The U.S. on May 2, 1958 proposed to 11 other countries participating in the Antarctic program of the International Geophysical Year that they join with the U.S. in a Conference on Antarctica. The countries were Argentina, Australia, Belgium, Chile, France, Japan, New Zealand, Norway, Union of South Africa, USSR, and the United Kingdom. The purpose of the Conference is to negotiate a treaty providing for freedom of scientific investigation and continuation of international scientific cooperation in Antarctica and ensuring that Antarctica be used for peaceful purposes only. The Conference was to be convened at an early date at such place as might be mutually ageeable. All 11 countries accepted the U.S. invitation to participate in the conference.

Since June 13, 1958, informal meetings have been held once or twice a week,2 for the most part in the Board Room of the National Academy of Sciences building, among representatives of the Embassies [Page 506] in Washington of the eleven countries and the U.S. to reach mutual agreement on time and place of the conference and on other procedural matters. It was the hope of most of the representatives, except the Soviet, that in these meetings preliminary agreement could be reached on some of the substantive questions pertaining to the treaty. The Soviet representative has consistently refused to discuss substantive matters except in the conference itself. He has also insisted at every occasion that all other countries which desire to do so be invited to participate in the conference. This position is opposed by all the other countries invited by the U.S.

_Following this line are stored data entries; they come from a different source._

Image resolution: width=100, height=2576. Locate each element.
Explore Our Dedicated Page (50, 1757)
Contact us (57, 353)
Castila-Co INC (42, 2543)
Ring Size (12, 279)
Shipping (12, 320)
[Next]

The group has tentatively agreed upon Washington as the site of the Conference. Efforts to agree upon a date, however, have been unsuccessful mainly because of Australian insistence that more preparatory work must first be accomplished before a conference date can be set. Both the U.K. and Australia also insist that an understanding must first be reached with the USSR that participation be limited to the 12 invited by the U.S. Both fear that if the Conference convenes during the U.N. General Assembly the USSR will walk out of the Conference and immediately bring up the question of participation before that assembly. (India has already placed the subject of Antarctica on the provisional agenda of the General Assembly but later indicated it would not press for inclusion of the item in the agenda.) The Chilean and Argentine representatives have insisted that if the informal working group now meeting does not agree on an early date for the Conference (October 23 has been proposed) this failure will surely cause the General Assembly to take up the question. Chile and Argentina, which would both consider U.N. discussion of Antarctica as interference in their domestic affairs, would likely refuse to participate in any U.N. discussion of Antarctica. Efforts are now being made to overcome these procedural difficulties.

Earl H. Luboeansky
Office of Inter-American
Regional Political Affairs
  1. Source: Department of State, Central Files, 702.022/8–2458. Confidential. Addressed to the Department of State Duty Officer. The source text is initialed by Murphy and bears the notation “Sec saw.”
  2. Memoranda of the 14 meetings held between June 13 and August 20 are ibid., 702.022.